I have a grouped data and I would like to create a new variable based on the values of the each of the rows.
> df <- data.frame(Group = c("A","A","A","B","B","B", "C", "C"), Gender=c("M","M","F","F","F","F", "M", "M"))
> df
Group Gender
1 A M
2 A M
3 A F
4 B F
5 B F
6 B F
7 C M
8 C M
In this example, I would like to now if groups of A, B and C are
- Male Only: all members of the group are male
- Female Only: all members of the group are female
- Mixed gender: there are males and females in the group
So the desired outcome is:
Group Gender gender_mix
1 A M Mixed
2 A M Mixed
3 A F Mixed
4 B F Female Only
5 B F Female Only
6 B F Female Only
7 C M Male Only
8 C M Male Only
I tried using any() and all() with no luck:
> df%>%
group_by(Group)%>%
mutate(gender_mix=case_when(all(Gender)=="M"~"Male Only",
all(Gender)=="F"~"FemAle Only",
any(Gender)=="M"&any(Gender)=="F"~"Mixed",
TRUE~NA_character_))
# A tibble: 8 × 3
# Groups: Group [3]
Group Gender gender_mix
<chr> <chr> <chr>
1 A M NA
2 A M NA
3 A F NA
4 B F NA
5 B F NA
6 B F NA
7 C M NA
8 C M NA
There were 12 warnings (use warnings() to see them)
> warnings()
Warning messages:
1: Problem while computing `gender_mix = case_when(...)`.

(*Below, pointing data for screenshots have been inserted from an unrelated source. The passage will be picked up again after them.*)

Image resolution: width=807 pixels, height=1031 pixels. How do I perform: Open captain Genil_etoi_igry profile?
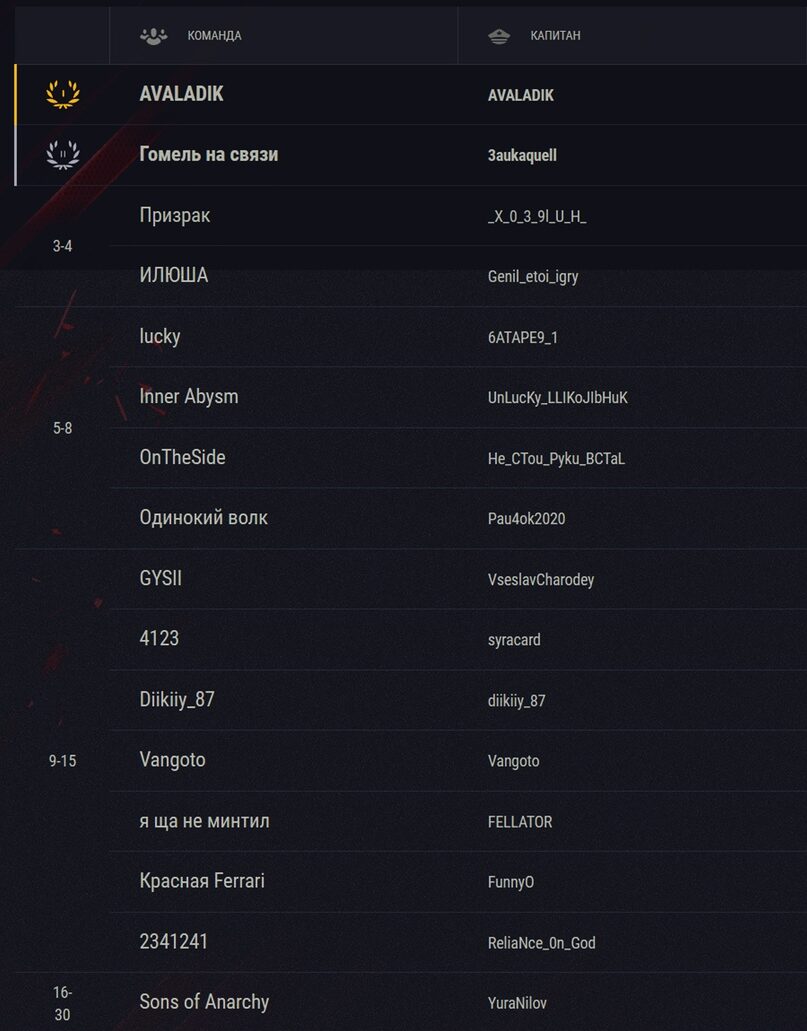(533, 277)
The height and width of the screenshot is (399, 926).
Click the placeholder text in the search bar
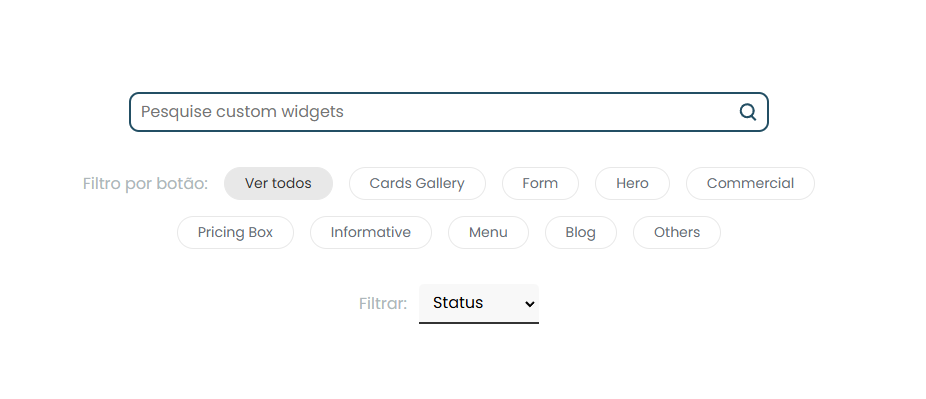coord(242,112)
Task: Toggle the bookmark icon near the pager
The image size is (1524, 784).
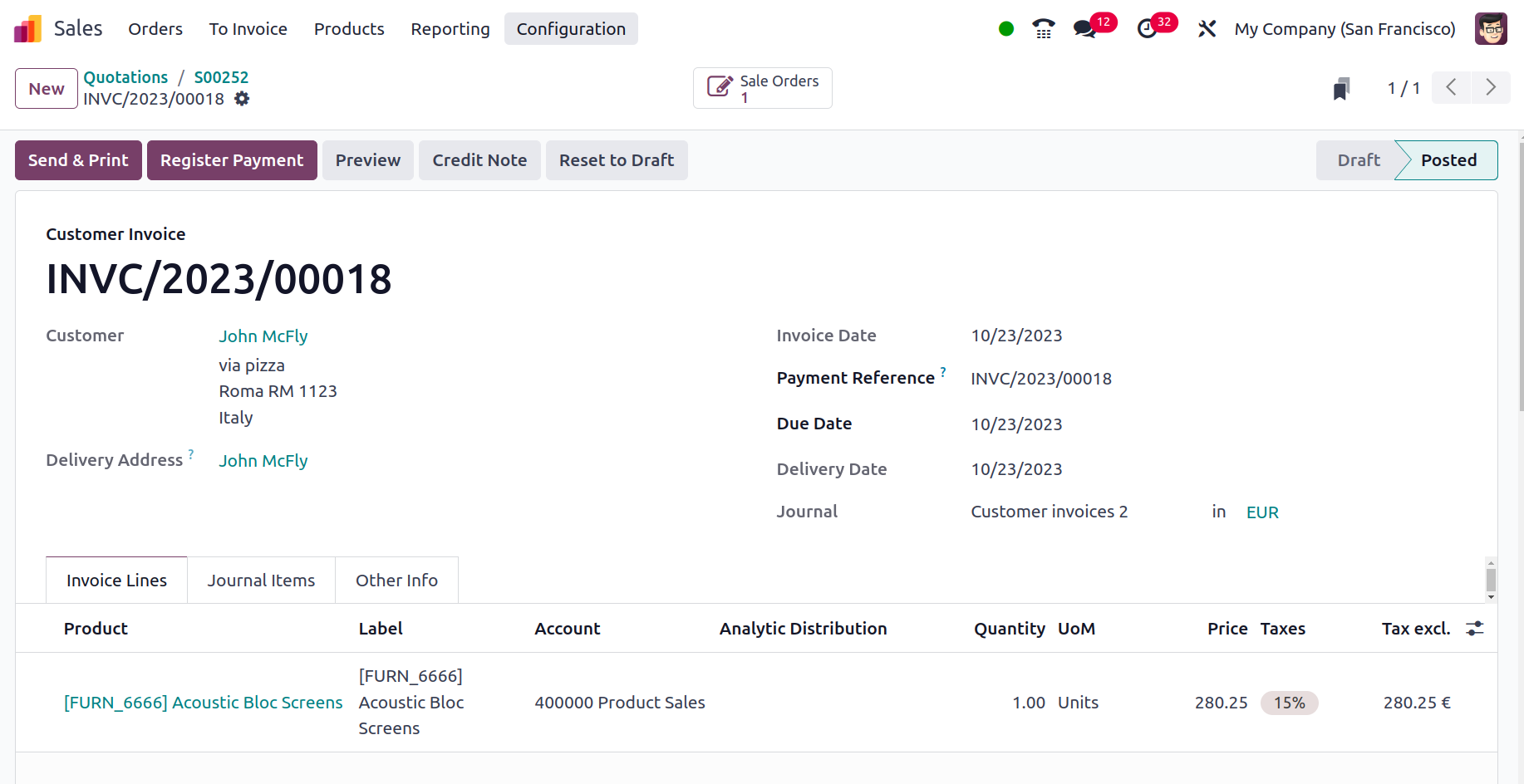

ℹ coercing argument of type 'character' to logical
ℹ The warning occurred in group 1: Group = "A".
2: Problem while computing `gender_mix = case_when(...)`.
ℹ coercing argument of type 'character' to logical
ℹ The warning occurred in group 1: Group = "A".
3: Problem while computing `gender_mix = case_when(...)`.
ℹ coercing argument of type 'character' to logical
ℹ The warning occurred in group 1: Group = "A".
4: Problem while computing `gender_mix = case_when(...)`.
ℹ coercing argument of type 'character' to logical
ℹ The warning occurred in group 1: Group = "A".
5: Problem while computing `gender_mix = case_when(...)`.
ℹ coercing argument of type 'character' to logical
ℹ The warning occurred in group 2: Group = "B".
6: Problem while computing `gender_mix = case_when(...)`.
ℹ coercing argument of type 'character' to logical
ℹ The warning occurred in group 2: Group = "B".
7: Problem while computing `gender_mix = case_when(...)`.
ℹ coercing argument of type 'character' to logical
ℹ The warning occurred in group 2: Group = "B".
8: Problem while computing `gender_mix = case_when(...)`.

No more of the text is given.